Mr. Adair raised an eyebrow. “What makes you say that?”
“You called first, you show your hand,” Nick said.
“Fine,” Mr. Adair agreed. “You’re too smart for her, she was too comfortable when you touched her around her father for there to be any legitimate intimacy, you don’t particularly care for her, and she was not nearly nervous enough. Shall I continue?”
“No,” Nick said. “That was good. You’re a smart man and a good liar.”
“That’s how you knew I plan to gut the company?”
“Yes. Remove humanity and it’s a simple business decision. I’m sure you’ll find a fancy way to word the contract, but it was a simple deduction to make. It’s what I would have done,” Nick said.
“That might be the first thing you’ve said all night that I believe,” Mr. Adair said. “Your act did cheer my daughter, though, so I suppose I owe you some thanks.”
“Consider the meal thanks enough,” Nick said. “Are we done here?”
“Depends; are you planning on chatting up the younger Vinders and letting her know about my business intentions?”
“Not even slightly,” Nick said. “You played along with my ruse, I’ll ignore yours. You were wrong about something, though.”
“I care enough about Alice to tell her father what a bastard he is for baiting and switching the poor girl with a visit like that.”
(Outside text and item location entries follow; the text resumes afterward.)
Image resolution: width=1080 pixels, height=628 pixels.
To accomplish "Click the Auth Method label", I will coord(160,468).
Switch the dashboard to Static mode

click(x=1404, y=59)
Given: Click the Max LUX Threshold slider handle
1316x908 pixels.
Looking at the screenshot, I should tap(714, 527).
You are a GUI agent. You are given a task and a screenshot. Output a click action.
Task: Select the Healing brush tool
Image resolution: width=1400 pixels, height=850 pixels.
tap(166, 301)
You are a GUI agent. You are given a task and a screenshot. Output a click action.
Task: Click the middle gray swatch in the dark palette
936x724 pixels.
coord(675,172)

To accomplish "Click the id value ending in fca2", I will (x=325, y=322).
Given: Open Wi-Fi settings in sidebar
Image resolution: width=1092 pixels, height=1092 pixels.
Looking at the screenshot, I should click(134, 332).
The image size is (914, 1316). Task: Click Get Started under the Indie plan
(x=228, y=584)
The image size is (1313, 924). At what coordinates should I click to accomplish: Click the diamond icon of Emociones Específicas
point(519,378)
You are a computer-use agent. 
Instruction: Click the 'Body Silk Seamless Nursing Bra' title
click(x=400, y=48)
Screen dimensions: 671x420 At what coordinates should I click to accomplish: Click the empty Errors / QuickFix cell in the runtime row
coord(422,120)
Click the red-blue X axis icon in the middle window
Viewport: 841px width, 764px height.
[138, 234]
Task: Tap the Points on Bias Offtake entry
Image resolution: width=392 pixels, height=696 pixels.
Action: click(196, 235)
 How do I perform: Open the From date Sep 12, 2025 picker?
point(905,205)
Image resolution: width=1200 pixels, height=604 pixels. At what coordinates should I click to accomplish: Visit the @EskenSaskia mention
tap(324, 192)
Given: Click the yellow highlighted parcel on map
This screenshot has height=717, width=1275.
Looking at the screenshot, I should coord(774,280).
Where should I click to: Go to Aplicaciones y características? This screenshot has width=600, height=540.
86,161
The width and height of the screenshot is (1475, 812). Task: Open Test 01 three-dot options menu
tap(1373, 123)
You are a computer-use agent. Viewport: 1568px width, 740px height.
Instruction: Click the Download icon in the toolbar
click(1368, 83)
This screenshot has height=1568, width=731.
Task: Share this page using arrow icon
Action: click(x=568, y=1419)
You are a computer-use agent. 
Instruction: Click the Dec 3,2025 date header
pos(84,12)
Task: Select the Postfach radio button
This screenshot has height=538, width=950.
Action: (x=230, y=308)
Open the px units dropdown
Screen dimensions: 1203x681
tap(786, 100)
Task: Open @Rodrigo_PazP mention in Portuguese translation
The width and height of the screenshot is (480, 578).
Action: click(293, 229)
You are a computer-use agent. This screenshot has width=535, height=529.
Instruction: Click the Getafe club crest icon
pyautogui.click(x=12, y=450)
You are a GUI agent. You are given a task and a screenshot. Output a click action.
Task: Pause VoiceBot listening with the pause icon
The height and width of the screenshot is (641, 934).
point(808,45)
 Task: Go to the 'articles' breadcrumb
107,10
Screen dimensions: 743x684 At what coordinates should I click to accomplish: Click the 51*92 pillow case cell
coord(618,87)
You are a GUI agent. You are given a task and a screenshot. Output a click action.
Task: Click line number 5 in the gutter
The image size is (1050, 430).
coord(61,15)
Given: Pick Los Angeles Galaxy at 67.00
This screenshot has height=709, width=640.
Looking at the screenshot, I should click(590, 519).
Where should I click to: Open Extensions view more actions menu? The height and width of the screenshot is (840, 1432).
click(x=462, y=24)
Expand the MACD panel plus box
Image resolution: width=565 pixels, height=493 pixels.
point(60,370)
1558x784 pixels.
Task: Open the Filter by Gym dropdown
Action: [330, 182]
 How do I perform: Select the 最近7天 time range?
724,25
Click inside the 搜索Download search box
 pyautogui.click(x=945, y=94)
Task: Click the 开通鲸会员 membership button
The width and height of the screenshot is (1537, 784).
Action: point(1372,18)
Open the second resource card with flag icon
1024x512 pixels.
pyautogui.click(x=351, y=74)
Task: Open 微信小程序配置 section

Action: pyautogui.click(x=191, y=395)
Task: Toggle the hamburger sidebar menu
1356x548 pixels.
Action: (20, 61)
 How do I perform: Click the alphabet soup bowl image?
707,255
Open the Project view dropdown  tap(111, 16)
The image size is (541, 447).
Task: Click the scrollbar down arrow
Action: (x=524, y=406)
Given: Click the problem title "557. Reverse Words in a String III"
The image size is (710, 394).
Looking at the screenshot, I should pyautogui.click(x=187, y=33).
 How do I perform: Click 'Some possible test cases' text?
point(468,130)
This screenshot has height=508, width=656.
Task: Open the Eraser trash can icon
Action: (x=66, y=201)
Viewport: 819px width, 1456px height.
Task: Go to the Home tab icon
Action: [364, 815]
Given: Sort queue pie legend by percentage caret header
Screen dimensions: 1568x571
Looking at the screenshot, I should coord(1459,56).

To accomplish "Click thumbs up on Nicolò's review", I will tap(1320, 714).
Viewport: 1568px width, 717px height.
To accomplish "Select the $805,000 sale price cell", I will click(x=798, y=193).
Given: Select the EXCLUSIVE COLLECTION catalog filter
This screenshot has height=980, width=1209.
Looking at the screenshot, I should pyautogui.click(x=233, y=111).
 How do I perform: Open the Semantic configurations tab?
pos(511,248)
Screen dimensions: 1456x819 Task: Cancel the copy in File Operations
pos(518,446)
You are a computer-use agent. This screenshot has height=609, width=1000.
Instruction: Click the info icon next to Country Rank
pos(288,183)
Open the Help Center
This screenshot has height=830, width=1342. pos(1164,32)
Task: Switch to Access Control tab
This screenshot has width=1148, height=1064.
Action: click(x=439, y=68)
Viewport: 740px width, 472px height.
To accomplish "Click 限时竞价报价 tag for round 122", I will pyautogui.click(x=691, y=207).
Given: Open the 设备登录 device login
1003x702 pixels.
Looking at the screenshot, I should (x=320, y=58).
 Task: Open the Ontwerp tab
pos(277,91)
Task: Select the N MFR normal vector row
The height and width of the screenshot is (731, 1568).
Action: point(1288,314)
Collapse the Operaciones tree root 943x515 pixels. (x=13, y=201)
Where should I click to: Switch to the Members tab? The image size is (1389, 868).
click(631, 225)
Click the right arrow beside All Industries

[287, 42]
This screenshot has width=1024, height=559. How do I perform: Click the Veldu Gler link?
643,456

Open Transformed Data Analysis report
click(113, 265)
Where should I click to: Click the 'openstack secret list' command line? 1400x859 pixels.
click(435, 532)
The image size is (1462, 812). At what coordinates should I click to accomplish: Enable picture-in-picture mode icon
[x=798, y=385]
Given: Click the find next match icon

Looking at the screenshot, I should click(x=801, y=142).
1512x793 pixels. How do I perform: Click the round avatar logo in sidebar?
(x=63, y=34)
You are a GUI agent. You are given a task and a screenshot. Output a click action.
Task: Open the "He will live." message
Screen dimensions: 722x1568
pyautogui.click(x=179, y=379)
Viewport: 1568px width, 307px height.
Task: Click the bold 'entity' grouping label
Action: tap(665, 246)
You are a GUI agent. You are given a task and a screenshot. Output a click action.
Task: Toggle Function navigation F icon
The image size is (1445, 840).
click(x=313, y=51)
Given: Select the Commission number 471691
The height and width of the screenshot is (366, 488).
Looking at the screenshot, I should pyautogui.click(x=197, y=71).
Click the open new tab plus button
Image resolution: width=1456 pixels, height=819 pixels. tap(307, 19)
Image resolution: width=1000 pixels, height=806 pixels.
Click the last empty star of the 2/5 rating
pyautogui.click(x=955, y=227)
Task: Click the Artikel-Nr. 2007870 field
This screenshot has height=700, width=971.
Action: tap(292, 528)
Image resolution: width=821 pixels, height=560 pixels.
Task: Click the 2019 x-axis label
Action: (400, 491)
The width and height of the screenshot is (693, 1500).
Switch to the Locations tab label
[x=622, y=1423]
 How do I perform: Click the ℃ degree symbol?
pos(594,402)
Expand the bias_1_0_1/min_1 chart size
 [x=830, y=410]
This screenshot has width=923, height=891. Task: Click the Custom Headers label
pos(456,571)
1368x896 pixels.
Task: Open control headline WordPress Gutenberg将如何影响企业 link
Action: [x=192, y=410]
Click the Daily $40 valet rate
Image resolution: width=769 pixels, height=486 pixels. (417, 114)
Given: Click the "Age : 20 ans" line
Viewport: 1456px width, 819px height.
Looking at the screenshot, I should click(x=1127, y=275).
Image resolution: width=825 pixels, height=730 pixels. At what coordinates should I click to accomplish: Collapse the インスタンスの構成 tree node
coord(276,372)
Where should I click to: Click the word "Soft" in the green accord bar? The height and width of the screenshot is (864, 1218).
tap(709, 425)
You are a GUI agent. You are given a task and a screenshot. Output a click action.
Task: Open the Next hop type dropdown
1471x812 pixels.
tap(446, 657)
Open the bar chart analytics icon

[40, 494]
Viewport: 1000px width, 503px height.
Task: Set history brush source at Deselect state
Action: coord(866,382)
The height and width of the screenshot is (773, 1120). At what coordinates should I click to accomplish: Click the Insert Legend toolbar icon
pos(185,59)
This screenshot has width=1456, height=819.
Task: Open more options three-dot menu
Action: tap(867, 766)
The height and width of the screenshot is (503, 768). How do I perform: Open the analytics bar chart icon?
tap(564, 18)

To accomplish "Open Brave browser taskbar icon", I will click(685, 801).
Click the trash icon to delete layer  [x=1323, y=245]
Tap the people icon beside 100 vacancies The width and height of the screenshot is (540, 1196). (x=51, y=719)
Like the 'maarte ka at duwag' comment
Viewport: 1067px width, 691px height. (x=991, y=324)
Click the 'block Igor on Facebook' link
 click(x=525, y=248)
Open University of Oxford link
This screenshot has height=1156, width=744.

“She loathes business dinners and I needed her attendance in order to secure the meal,” Mr. Adair said unapologetically.
“I didn’t expect you to be sorry,” Nick said. “Just felt you should know that you’re an asshole.”
“Nothing new, I assure you,” Mr. Adair replied.
“Good. Now we’re done,” Nick said. He began walking toward Melbrook. As soon as he opened the door he saw Alice waiting, pacing along the floor.
“How was it?”
“Standard dad stuff,” Nick said, slipping into his usual persona. “Touch my daughter wrong and I’ll have the FBI and the CIA erase you from existence. Nothing new.”
“That’s good at least. A little surprising from him, but good.”
“Yeah. Now, if you don’t mind, that heavy meal has me tuckered out. I need to get some sleep,” Nick said.
“Oh yeah, no problem,” Alice said, stepping out of his way. “But I just wanted to say thanks.”
“Don’t worry about it,” Nick said, waving her off. “You saved my life, it’s the least I could do.”
“I know, but... still.”
“We’re cool, Alice,” Nick said gently. “Helping each other in rough spots is what friends are for.”
Alice smiled. “I’m starting to realize that.”